YOUR OBJECTIVE →
Reproduce each of the following entries word for word.

** start of EXTRACTED INFORMATION **

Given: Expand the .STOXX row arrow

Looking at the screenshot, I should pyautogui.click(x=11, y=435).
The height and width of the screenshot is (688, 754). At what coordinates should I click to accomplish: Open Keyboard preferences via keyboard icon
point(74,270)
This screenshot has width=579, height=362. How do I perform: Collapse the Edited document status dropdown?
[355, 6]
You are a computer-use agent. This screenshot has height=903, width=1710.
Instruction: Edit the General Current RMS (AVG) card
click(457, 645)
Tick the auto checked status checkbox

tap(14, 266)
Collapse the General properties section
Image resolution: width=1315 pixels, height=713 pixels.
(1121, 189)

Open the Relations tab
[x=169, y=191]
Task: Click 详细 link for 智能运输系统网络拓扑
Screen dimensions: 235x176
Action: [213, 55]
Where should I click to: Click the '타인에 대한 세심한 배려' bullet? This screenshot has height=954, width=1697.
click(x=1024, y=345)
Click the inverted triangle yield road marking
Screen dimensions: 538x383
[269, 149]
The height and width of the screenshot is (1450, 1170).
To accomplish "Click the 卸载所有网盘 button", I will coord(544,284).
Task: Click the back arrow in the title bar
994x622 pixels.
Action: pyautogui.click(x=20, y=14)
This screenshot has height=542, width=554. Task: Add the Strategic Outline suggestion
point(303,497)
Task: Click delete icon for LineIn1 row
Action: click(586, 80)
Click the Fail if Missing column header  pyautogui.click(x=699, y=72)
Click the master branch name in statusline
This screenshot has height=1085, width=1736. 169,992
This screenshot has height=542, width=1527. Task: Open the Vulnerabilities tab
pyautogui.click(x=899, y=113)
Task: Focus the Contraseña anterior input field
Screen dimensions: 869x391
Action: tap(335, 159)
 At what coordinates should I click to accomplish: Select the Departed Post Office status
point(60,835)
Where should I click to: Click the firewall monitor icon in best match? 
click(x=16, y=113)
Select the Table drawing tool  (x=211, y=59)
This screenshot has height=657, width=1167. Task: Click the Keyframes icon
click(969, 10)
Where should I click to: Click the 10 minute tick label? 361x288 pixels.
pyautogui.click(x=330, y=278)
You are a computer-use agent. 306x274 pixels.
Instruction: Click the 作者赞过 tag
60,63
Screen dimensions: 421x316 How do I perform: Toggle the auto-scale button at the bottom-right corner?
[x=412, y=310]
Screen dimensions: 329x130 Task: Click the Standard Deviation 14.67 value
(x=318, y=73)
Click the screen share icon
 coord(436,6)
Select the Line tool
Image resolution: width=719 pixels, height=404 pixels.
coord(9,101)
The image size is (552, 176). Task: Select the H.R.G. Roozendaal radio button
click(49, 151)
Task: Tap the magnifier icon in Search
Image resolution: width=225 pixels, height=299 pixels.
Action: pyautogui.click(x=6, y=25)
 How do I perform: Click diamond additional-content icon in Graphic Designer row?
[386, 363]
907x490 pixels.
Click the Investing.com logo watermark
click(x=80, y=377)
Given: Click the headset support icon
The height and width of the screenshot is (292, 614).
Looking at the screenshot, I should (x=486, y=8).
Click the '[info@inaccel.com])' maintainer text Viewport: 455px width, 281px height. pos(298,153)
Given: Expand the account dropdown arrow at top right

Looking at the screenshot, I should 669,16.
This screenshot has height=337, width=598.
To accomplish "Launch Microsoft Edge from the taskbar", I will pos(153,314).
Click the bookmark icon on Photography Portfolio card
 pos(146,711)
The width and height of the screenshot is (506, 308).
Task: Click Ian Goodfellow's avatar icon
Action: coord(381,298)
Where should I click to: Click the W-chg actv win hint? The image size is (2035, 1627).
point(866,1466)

** end of EXTRACTED INFORMATION **

SOLVED EXERCISE →
Given: Expand the .STOXX row arrow

Looking at the screenshot, I should pyautogui.click(x=11, y=435).
The height and width of the screenshot is (688, 754). At what coordinates should I click to accomplish: Open Keyboard preferences via keyboard icon
point(74,270)
This screenshot has width=579, height=362. How do I perform: Collapse the Edited document status dropdown?
[355, 6]
You are a computer-use agent. This screenshot has height=903, width=1710.
Instruction: Edit the General Current RMS (AVG) card
click(457, 645)
Tick the auto checked status checkbox

tap(14, 266)
Collapse the General properties section
Image resolution: width=1315 pixels, height=713 pixels.
(1121, 189)

Open the Relations tab
[x=169, y=191]
Task: Click 详细 link for 智能运输系统网络拓扑
Screen dimensions: 235x176
Action: [213, 55]
Where should I click to: Click the '타인에 대한 세심한 배려' bullet? This screenshot has height=954, width=1697.
click(x=1024, y=345)
Click the inverted triangle yield road marking
Screen dimensions: 538x383
[269, 149]
The height and width of the screenshot is (1450, 1170).
To accomplish "Click the 卸载所有网盘 button", I will coord(544,284).
Task: Click the back arrow in the title bar
994x622 pixels.
Action: pyautogui.click(x=20, y=14)
This screenshot has height=542, width=554. Task: Add the Strategic Outline suggestion
point(303,497)
Task: Click delete icon for LineIn1 row
Action: click(586, 80)
Click the Fail if Missing column header  pyautogui.click(x=699, y=72)
Click the master branch name in statusline
This screenshot has height=1085, width=1736. 169,992
This screenshot has height=542, width=1527. Task: Open the Vulnerabilities tab
pyautogui.click(x=899, y=113)
Task: Focus the Contraseña anterior input field
Screen dimensions: 869x391
Action: tap(335, 159)
 At what coordinates should I click to accomplish: Select the Departed Post Office status
point(60,835)
Where should I click to: Click the firewall monitor icon in best match? 
click(x=16, y=113)
Select the Table drawing tool  (x=211, y=59)
This screenshot has height=657, width=1167. Task: Click the Keyframes icon
click(969, 10)
Where should I click to: Click the 10 minute tick label? 361x288 pixels.
pyautogui.click(x=330, y=278)
You are a computer-use agent. 306x274 pixels.
Instruction: Click the 作者赞过 tag
60,63
Screen dimensions: 421x316 How do I perform: Toggle the auto-scale button at the bottom-right corner?
[x=412, y=310]
Screen dimensions: 329x130 Task: Click the Standard Deviation 14.67 value
(x=318, y=73)
Click the screen share icon
 coord(436,6)
Select the Line tool
Image resolution: width=719 pixels, height=404 pixels.
coord(9,101)
The image size is (552, 176). Task: Select the H.R.G. Roozendaal radio button
click(49, 151)
Task: Tap the magnifier icon in Search
Image resolution: width=225 pixels, height=299 pixels.
Action: pyautogui.click(x=6, y=25)
 How do I perform: Click diamond additional-content icon in Graphic Designer row?
[386, 363]
907x490 pixels.
Click the Investing.com logo watermark
click(x=80, y=377)
Given: Click the headset support icon
The height and width of the screenshot is (292, 614).
Looking at the screenshot, I should (x=486, y=8).
Click the '[info@inaccel.com])' maintainer text Viewport: 455px width, 281px height. pos(298,153)
Given: Expand the account dropdown arrow at top right

Looking at the screenshot, I should 669,16.
This screenshot has height=337, width=598.
To accomplish "Launch Microsoft Edge from the taskbar", I will pos(153,314).
Click the bookmark icon on Photography Portfolio card
 pos(146,711)
The width and height of the screenshot is (506, 308).
Task: Click Ian Goodfellow's avatar icon
Action: coord(381,298)
Where should I click to: Click the W-chg actv win hint? The image size is (2035, 1627).
point(866,1466)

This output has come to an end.